Il existe des relations de partenariat. Cela fonctionne bien sur mon secteur, notamment entre les personnes, parce qu’effectivement nous avons réussi à tisser des liens. Cela fonctionne moins bien, pour des raisons organisationnelles, entre les institutions. Je m’explique : lorsqu’un enseignant référent   réunit une équipe de suivi, il invite tous les partenaires. Or, derrière cette invitation, il y a un certain nombre de contraintes matérielles à gérer. Réunir 5 à 10 personnes venant d’institutions différentes, avec des horaires différents, des contraintes institutionnelles bien particulières, des emplois du temps qui sont souvent lourds, dans le temps scolaire (144 jours d’école par an !), c’est extrêmement difficile. Les personnes sont tout à fait disposées à s’engager, à venir, à communiquer, à participer… Par contre, souvent, elles ne peuvent pas être physiquement présentes. Il m’arrive de réunir des équipes de suivi de scolarisation tout à fait minimales. J’arrive toujours, évidemment, à avoir les enseignants. Dans un collège, j’ai généralement le professeur principal. Dans les écoles, les collèges et les lycées, le directeur de l’école ou le chef d’établissement viennent, mais plus rarement la conseillère d’orientation-psychologue. Assez souvent, enfin, arrivent à venir les psychologues scolaires et les acteurs de certains services, notamment les SESSAD  , qui font beaucoup d’efforts pour déléguer quelqu’un…

Et les IME   ?

Je n’interviens dans les IME   que dans la mesure où certains de leurs élèves sont scolarisés en milieu ordinaire. D’ailleurs, c’est plus fréquent dans les ITEP (Instituts thérapeutiques, éducatifs et pédagogiques) que dans les IME  . Sinon, cela fait double emploi : les équipes du secteur médico-éducatif, des IME   et des ITEP, savent très bien gérer un projet. Ils n’ont pas besoin d’un enseignant référent  .

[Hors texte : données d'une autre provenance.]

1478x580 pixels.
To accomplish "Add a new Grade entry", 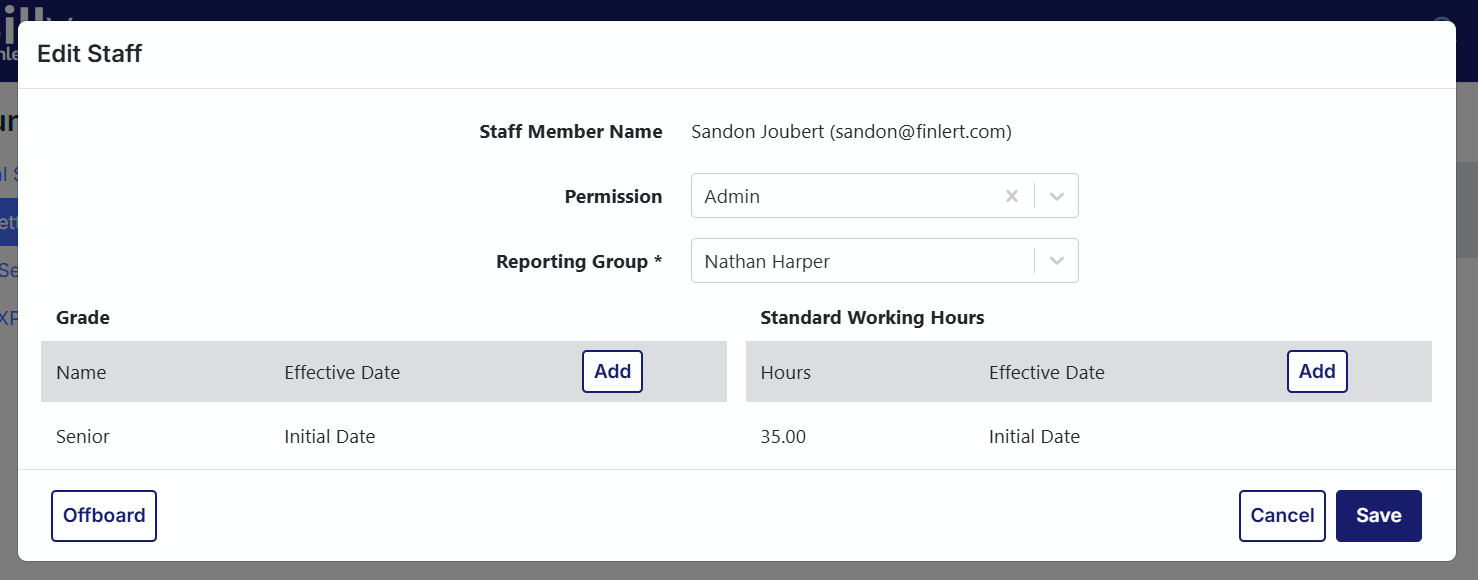I will pos(612,372).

Dès lors que l’enfant est scolarisé en milieu ordinaire, il est important que ce lien puisse se concrétiser…

Le lien se fait de toute façon. Les enseignants référents contribuent à le formaliser.

Y a-t-il une augmentation des liens entre l’Éducation nationale et le secteur médico-social ou est-ce un terrain où l’on pourrait encore améliorer les choses ?

La réponse est oui aux deux éléments de votre question. C’est-à-dire que oui, c’est en progression. Et oui, c’est très largement perfectible.